Chapter 20: Bugging

For a time, the kids enjoyed their unusual whole-group afternoon foray into the boys’ cabin. But eventually they grew antsy. Wriggling on the bed,  Aldo said, “Myra, could we go swimming?”
Cheers of “Yeah!” rose up.
“All right,” Myra conceded.
She wanted to stay and help Percy put on his bathing suit, but the boys were just old enough that they were getting shy changing around females. She followed the girls out of the boys’ cabin, glaring at Alex on the way out and hissing, “Watch him,” an order and a threat.
Myra and the girls returned to their own cabin and changed into their suits. After nearly a week of camp, the stretchy fabric had absorbed the damp, protozoan smell of the lake.

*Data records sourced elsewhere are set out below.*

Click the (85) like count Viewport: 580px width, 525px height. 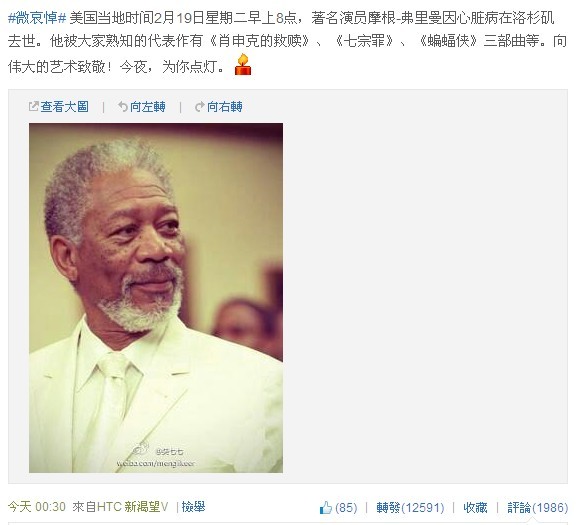346,508
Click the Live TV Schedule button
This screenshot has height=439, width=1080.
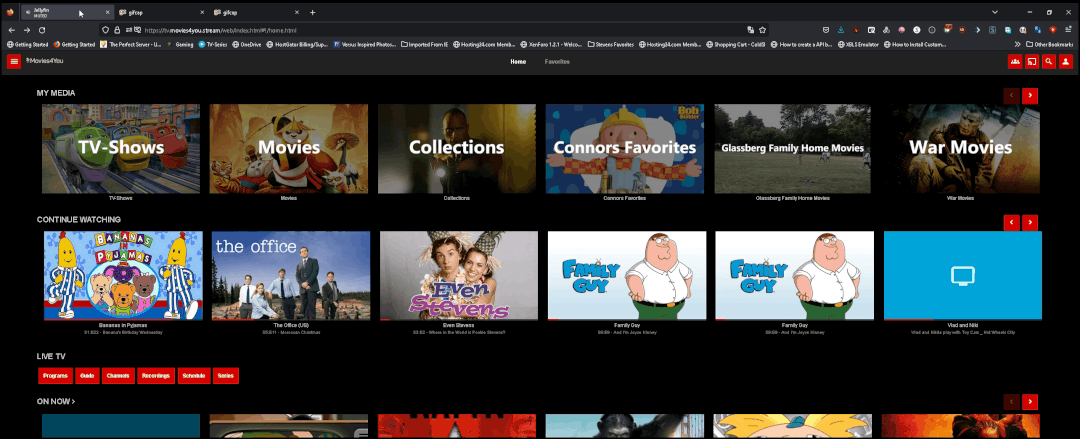pyautogui.click(x=193, y=376)
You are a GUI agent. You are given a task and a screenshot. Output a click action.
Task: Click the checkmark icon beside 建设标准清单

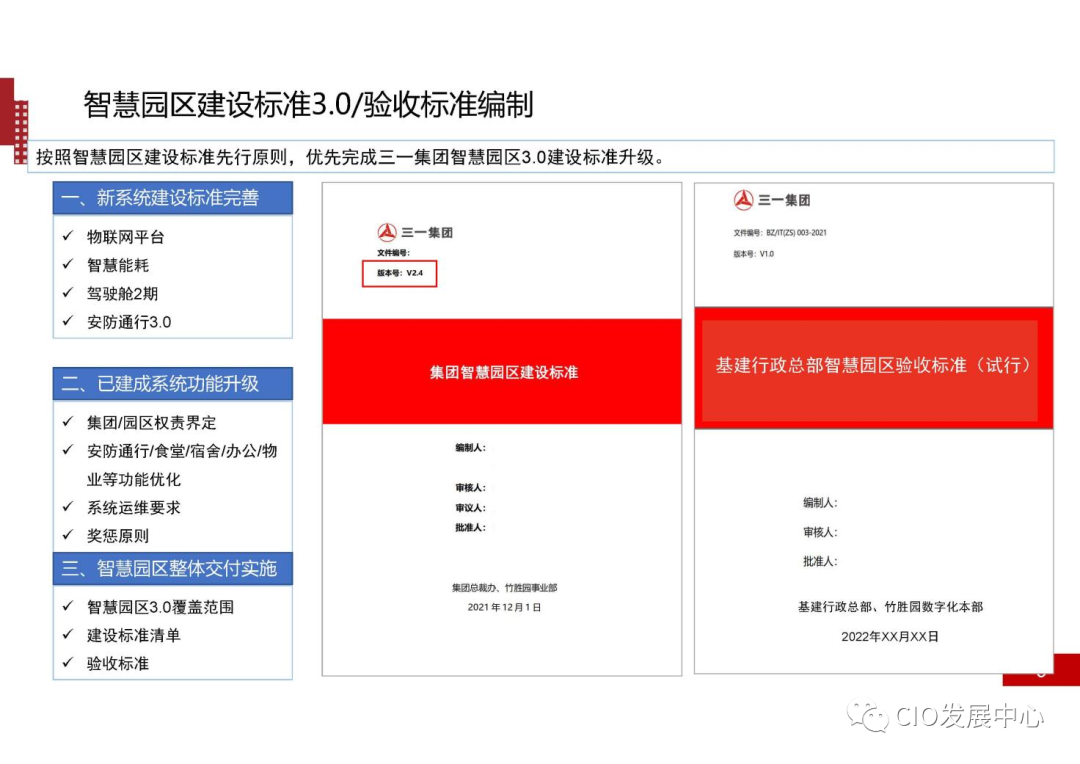tap(68, 635)
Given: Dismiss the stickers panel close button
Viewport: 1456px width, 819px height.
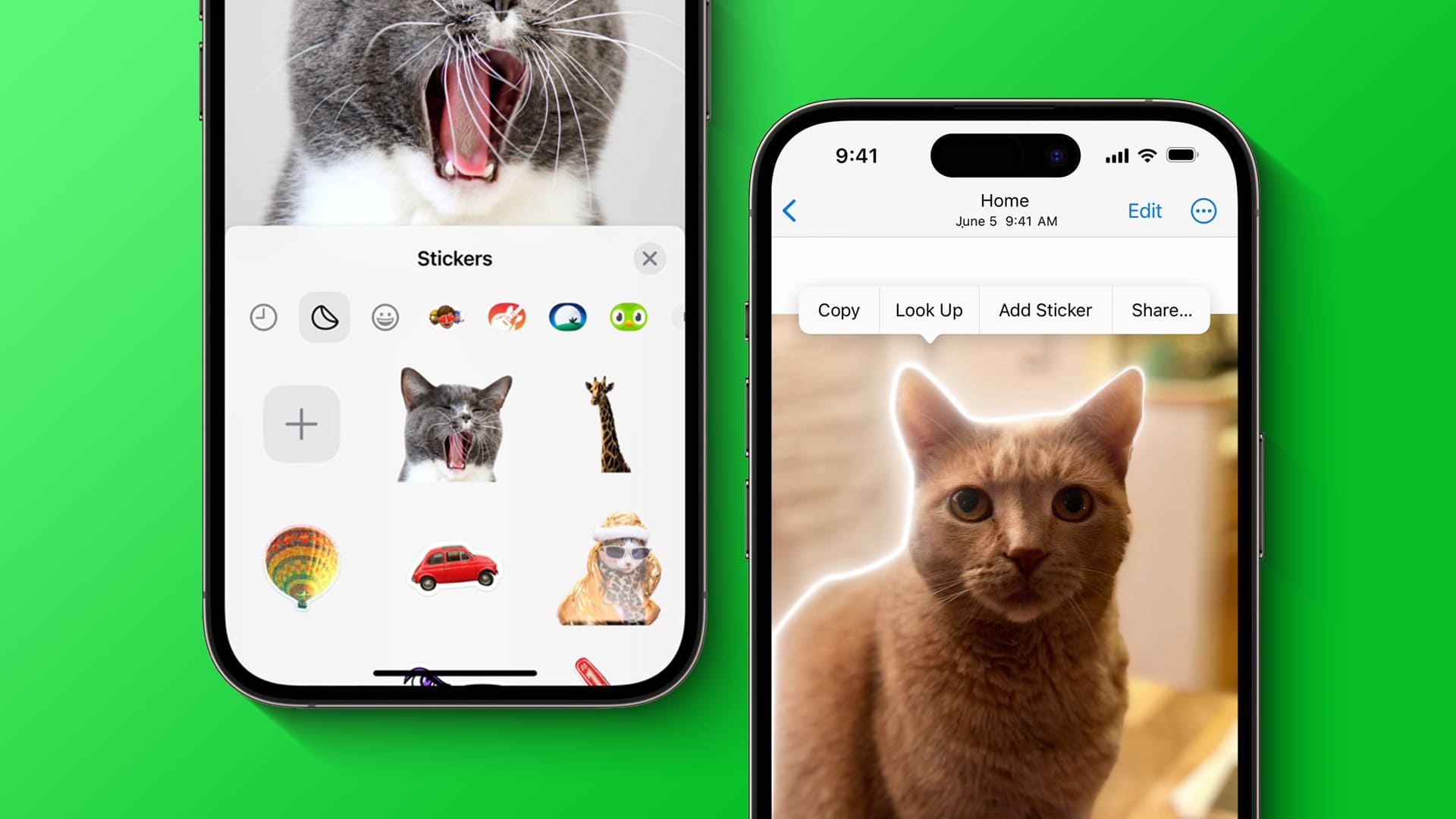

They met up with the boys near the volleyball court and walked down the hill to the lake together, padding through the grass on bare feet as the glimmering lake grew closer and closer. Myra passed around tubes of sunscreen and the kids obligingly coated themselves and each other in the sticky white lotion, streaking their faces white and rubbing in haphazard globs on their friends’ backs.

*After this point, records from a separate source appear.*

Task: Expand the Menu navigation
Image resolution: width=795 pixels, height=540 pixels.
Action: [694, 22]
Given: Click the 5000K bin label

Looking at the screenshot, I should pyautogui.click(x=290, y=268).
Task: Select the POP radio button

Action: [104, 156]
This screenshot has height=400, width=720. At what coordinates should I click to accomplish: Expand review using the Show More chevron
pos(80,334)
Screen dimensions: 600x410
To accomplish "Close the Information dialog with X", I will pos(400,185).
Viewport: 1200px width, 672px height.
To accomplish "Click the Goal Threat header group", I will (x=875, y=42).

Cassie galloped over to Percy and stayed by his side the whole way. He was sandwiched between his sister and Myra. He tolerated them each holding one of his hands as they walked, but he pulled away once they reached the beach.
“Hey Perce,” Myra said, kneeling down to be at eye-level with him. He stared steadily back at her. “I really think it’s best if you hold off on swimming for today,” she ventured.
His stare grew stonier.
“I’m sorry,” she said. “But it’s to keep you safe.”
“But I’m back to normal,” he insisted. Waving his arms out, nearly whacking Cassie, he said, “Look. They’re not even tingly anymore.”
“I know, and I’m so glad,” she said. “We’ve just got to keep them that way, in mint condition.”
Percy was starting to protest again when Alex dropped to his knees next to Myra and said, “Hey bud. Do it for Myra’s sake. How will she sell you back to your parents if she lets you get damaged?”
Percy’s eyes widened. “I want them to buy me back, for sure,” he said. He turned to Cassie, and she nodded vigorously in agreement.
“That’s right,” Alex said, patting Percy’s shoulder. “I’ll watch out for you on the beach here, keep you in parent-worthy condition.” He turned to Myra, a half-smile playing across his face. Tipping his head sideways toward the water, he said quietly, “Go on. Everyone else is waiting to swim.”
Myra scrutinized Alex’s amiable expression, Percy’s dead serious face as he wrapped his arms around Alex’s elbow, and Cassie’s protective loyalty as she threw her arm across her brother’s shoulders.
Myra eased herself up to standing. “All right,” she said slowly. As she took a step toward the water, she turned back to Alex and ordered, “Mint condition.”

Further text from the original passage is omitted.